Quando Elias foi para o Patrocínio correr cavalhadas, Simão que vinha com ele, quis ficar na Bagagem.

- Já que estou aqui, patrão, vou ver se acho a sua estrela de pedra. Também o patrão não vai para longe; se precisar de mim, é um pulo. Compre um pedacinho de grupiara, e deixe-me trabalhar,

- Ah! Meu velho Simão- exclamou o moço, logo que os outros se retiraram- estou perdido! estou desesperado! não sei o que faça.

- Garimpar, patrão, garimpar! não desanime tão depressa; joguemos a última cartada.

-mas, Simão, se isto continuar assim, e continua, estou certo, em breve não terei mais com que pagar as poucas praças que tenho no serviço.

- Não importa, patrão; pode mandá-los embora; eu sozinho trabalharei. Quando se tem de ser feliz, tanto vale ter uma como dez ou cem praças; e não sei porque é, tenho mais fé quando trabalho sozinho.

-trabalha para ti, meu pobre Simão; estás velho, precisas guardar alguma coisa para quando não puderes mais trabalhar. Eu mesmo, infeliz de mim! não sei se te poderei valer em tempo algum. Deixa-me entregue à minha má ventura; é loucura lutar contra o destino. . . ah! Lúcia. . . Lúcia. . . nunca mais te verei!

E o moço pendeu a cabeça e tapou os olhos com as mãos, mergulhado em profunda tristeza.

- Pobre de meu patrão! . . . o que é isso! . . . tenha ânimo! quem porfia mata caça. . . o patrão há de ser rico, e há de casar com essa Lúcia, em que está sempre a falar. Há uma voz que sempre me diz cá dentro que o patrão há de ser rico, e há mesmo. Já fiz uma promessa a Nossa Senhora do Patrocínio, e ela nos há de valer.

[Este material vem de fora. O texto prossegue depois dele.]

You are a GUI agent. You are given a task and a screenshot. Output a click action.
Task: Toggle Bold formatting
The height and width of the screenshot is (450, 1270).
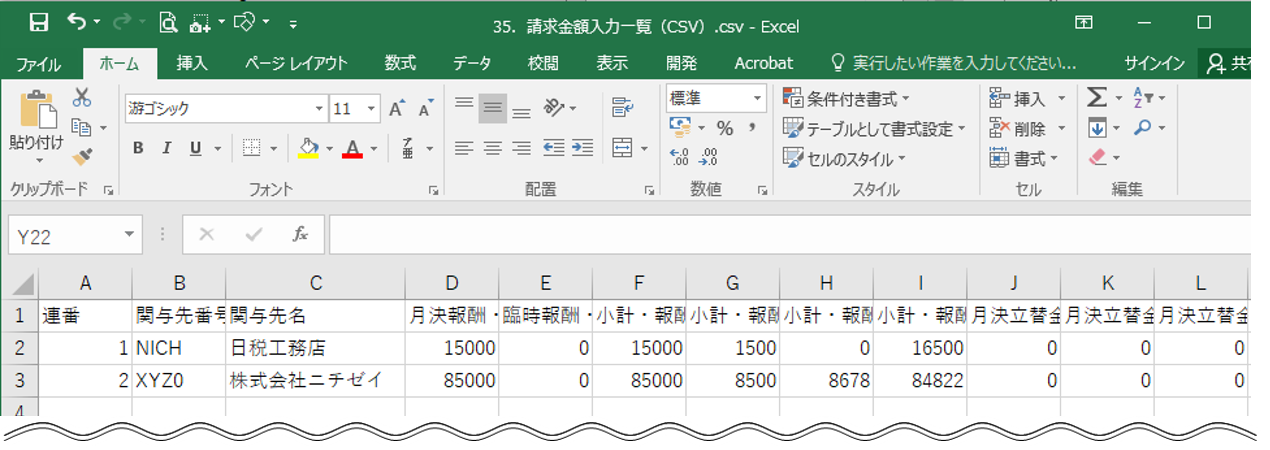point(138,148)
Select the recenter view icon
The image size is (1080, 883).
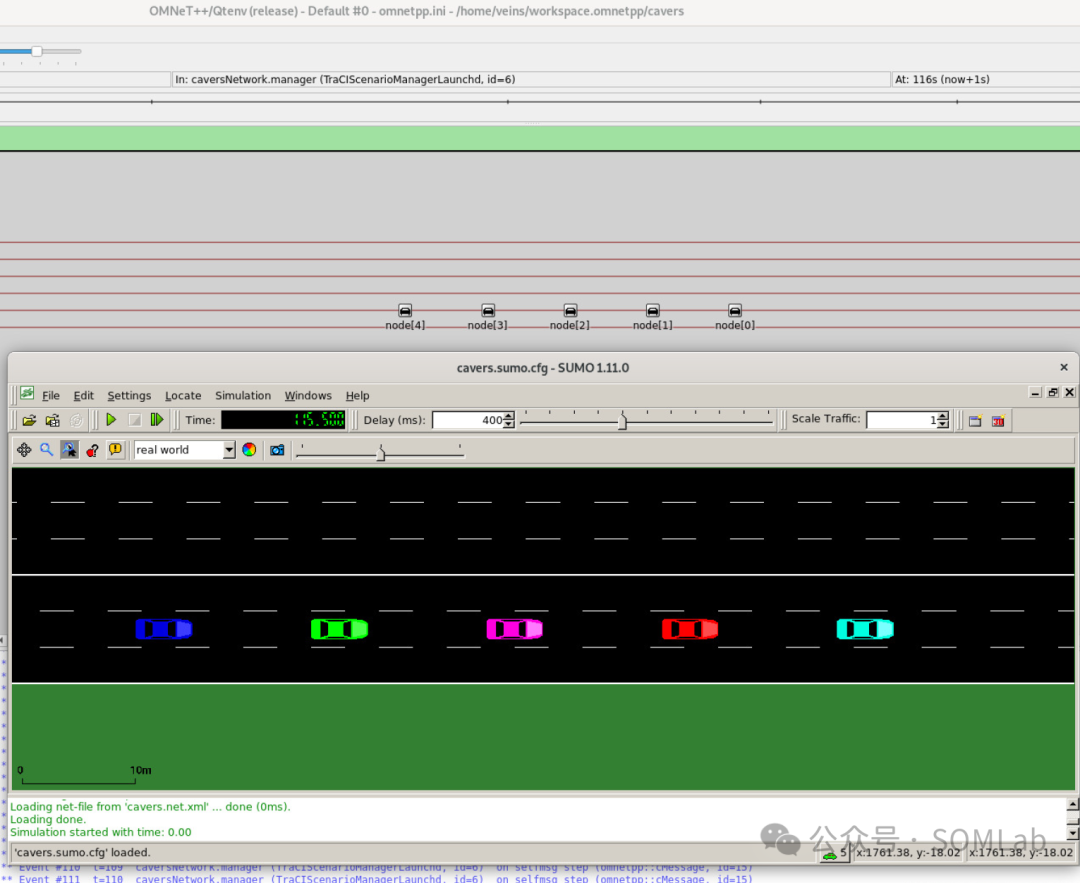click(x=24, y=450)
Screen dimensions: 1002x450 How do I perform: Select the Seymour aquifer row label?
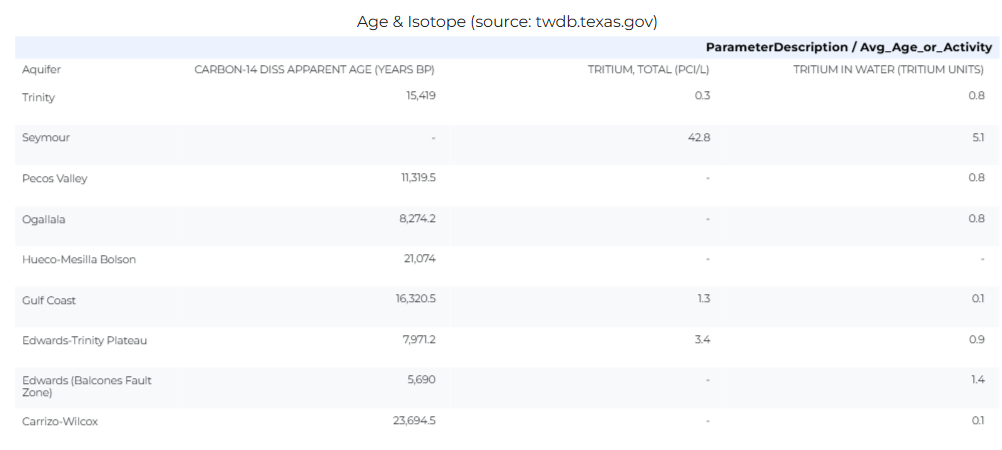pyautogui.click(x=46, y=137)
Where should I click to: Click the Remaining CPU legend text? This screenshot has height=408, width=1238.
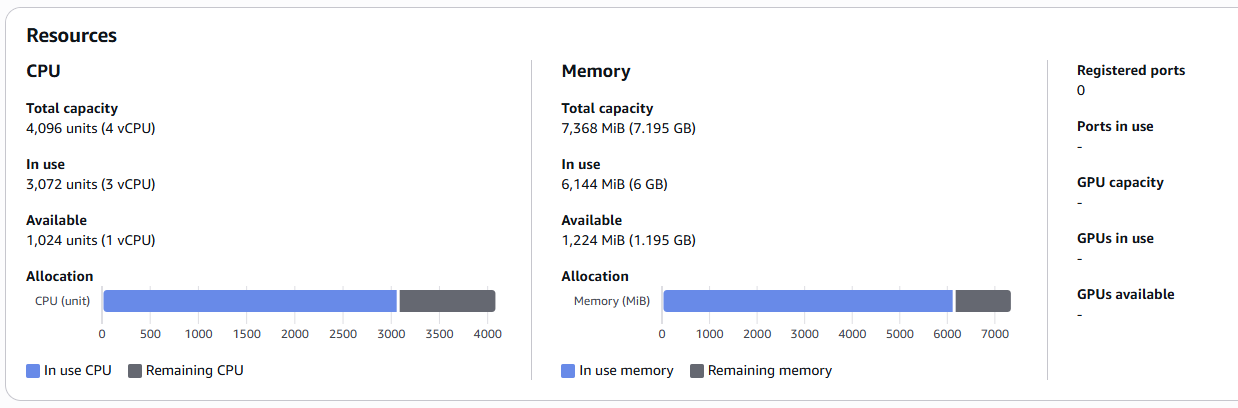tap(194, 371)
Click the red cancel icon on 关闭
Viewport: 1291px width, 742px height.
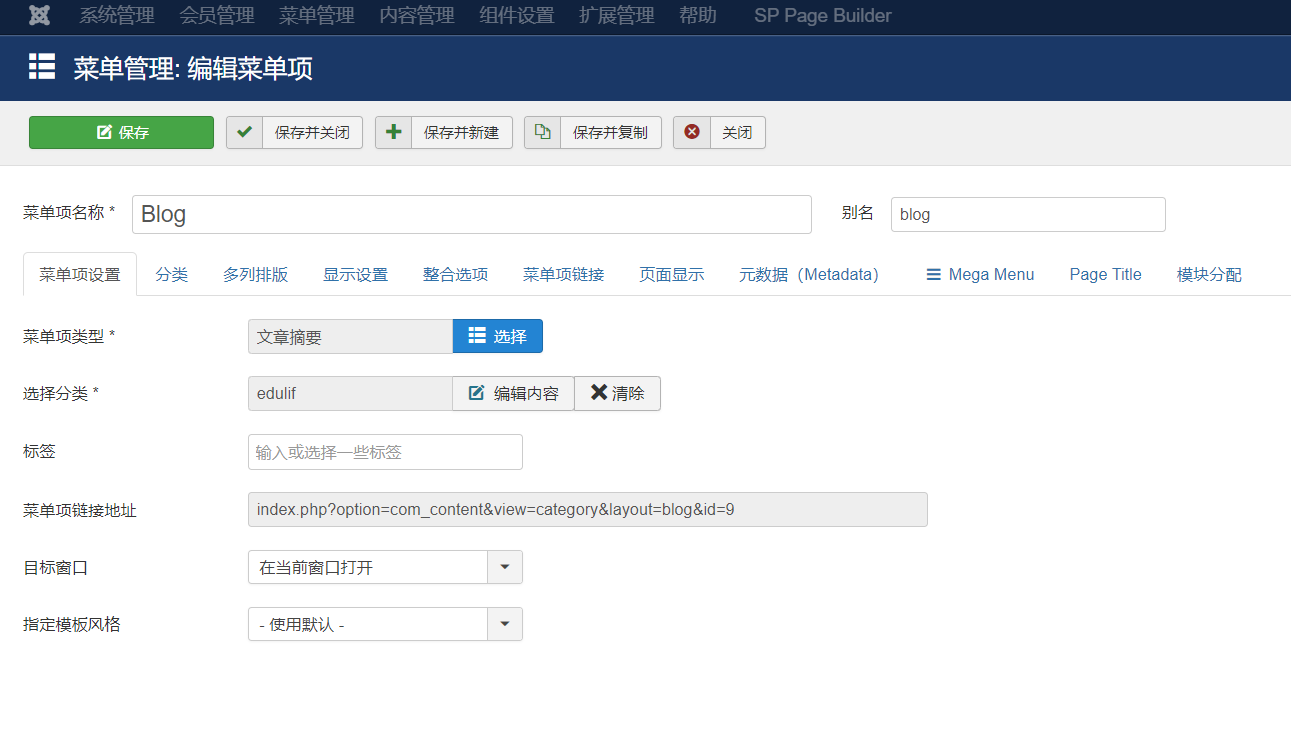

- Assim te ouça ela, Simão. E eu não queria lá grandes riquezas. bastava achar neste chão uma soma qualquer para me servir de princípio; cinco contos, quatro, dois mesmo já me chegavam para servir de base a excelentes especulações. Com atividade e o pouco de inteligência que Deus me deu, eu os faria multiplicarem-se em minhas mãos em pouco tempo. A não me cair do céu, só do seio da terra eu poderia arrancar esse começo; os homens não mo dariam, e nem jamais lho iria pedir. mas este chão ingrato é como o céu, surdo a meus rogos.

- E eu, patrão, tenho fé que deste chão mesmo é que havemos de arrancar, com o favor de Deus e Maria Santíssima, não digo um princípio de riqueza, mas uma riqueza inteira.

- E entretanto há seis meses que trabalho sem descanso, e em vez de princípio, aqui vim encontrar o meu fim, a morte de todas as minhas esperanças; aqui acabei, completei a minha miséria e minha desgraça.

-meu amo hoje está muito abatido! . . . vá passear, vá girar o comércio. vamos ter uma bonita noite. Vá divertir-se.

- Não, Simão; estou muito aborrecido, não tenho desejos de ver a cara de ninguém. Se queres, podes retirar-te.

- E o patrão o que fica fazendo aqui sozinho?